Recentemente, o Superior Tribunal de Justiça (STJ) reafirmou que um herdeiro que paga contas e cuida de um imóvel herdado pode requerer a usucapião, mesmo que o bem esteja formalmente registrado em nome de todos os herdeiros.
Esse entendimento é relevante para aqueles que, apesar de compartilhar a propriedade, mantêm o imóvel e arcam com os encargos, podendo se tornar proprietários exclusivos. O STJ publicou uma Pesquisa Pronta em fevereiro de 2025, que sistematiza a jurisprudência sobre a usucapião de bens herdados.
O documento aponta que a posse exclusiva e a inércia dos demais herdeiros podem garantir a propriedade a quem cuida do bem. O tribunal entende que a convivência pacífica não significa posse conjunta, permitindo a usucapião por quem age como dono.
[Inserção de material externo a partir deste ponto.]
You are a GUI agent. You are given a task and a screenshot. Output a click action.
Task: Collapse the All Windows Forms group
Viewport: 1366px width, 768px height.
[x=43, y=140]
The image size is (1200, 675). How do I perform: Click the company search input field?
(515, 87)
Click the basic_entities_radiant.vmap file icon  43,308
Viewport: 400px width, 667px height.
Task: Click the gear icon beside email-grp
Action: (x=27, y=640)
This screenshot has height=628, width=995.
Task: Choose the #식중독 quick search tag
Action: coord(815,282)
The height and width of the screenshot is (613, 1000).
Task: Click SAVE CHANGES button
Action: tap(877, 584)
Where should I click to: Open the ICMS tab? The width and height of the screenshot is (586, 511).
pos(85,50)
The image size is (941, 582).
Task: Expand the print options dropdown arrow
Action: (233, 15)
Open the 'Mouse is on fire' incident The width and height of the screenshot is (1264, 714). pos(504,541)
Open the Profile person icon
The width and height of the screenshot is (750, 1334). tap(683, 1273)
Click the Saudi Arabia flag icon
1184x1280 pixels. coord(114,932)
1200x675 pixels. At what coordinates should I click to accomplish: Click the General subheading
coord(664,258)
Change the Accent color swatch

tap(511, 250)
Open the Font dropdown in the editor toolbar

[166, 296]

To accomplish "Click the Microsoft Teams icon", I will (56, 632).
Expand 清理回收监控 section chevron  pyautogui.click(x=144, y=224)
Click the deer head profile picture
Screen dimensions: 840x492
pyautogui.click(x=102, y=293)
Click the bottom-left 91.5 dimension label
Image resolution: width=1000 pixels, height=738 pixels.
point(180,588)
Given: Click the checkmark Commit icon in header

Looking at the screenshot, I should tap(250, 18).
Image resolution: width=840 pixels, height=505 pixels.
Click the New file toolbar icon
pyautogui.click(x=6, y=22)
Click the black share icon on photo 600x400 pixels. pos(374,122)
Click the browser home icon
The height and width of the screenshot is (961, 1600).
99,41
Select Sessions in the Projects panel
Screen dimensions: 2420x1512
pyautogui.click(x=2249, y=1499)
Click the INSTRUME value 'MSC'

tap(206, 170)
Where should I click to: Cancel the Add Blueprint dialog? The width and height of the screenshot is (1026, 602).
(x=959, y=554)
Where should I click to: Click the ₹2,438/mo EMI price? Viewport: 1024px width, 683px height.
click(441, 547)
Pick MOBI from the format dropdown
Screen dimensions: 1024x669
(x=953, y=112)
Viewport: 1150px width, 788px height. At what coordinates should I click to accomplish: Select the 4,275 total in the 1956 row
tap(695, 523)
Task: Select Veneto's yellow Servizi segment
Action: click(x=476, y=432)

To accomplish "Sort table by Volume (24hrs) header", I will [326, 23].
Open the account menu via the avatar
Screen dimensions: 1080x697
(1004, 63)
Requisitos para a usucapião
Para que a usucapião seja reconhecida, é necessário que o herdeiro demonstre a intenção de dono, o que inclui o pagamento de IPTU, contas de água e luz, além da realização de reformas e manutenção do imóvel.
O prazo legal para a usucapião varia: são 15 anos para a modalidade extraordinária e 10 anos para a ordinária, podendo haver redução em casos especiais. A ausência de contestação ou participação dos outros herdeiros também é um fator que fortalece o pedido.
O condomínio hereditário surge quando herdeiros se tornam co-proprietários de um imóvel. Segundo o Superior Tribunal de Justiça, esse regime não é permanente e pode ser encerrado judicialmente; se um herdeiro assume sozinho a manutenção do bem, pode ter a propriedade reconhecida.
Os tribunais consideram alguns critérios ao avaliar pedidos de usucapião de herdeiros. Isso inclui a posse exclusiva, a intenção de agir como dono, o cumprimento do prazo legal, a falta de oposição dos outros herdeiros e a apresentação de provas documentais, como recibos e testemunhas.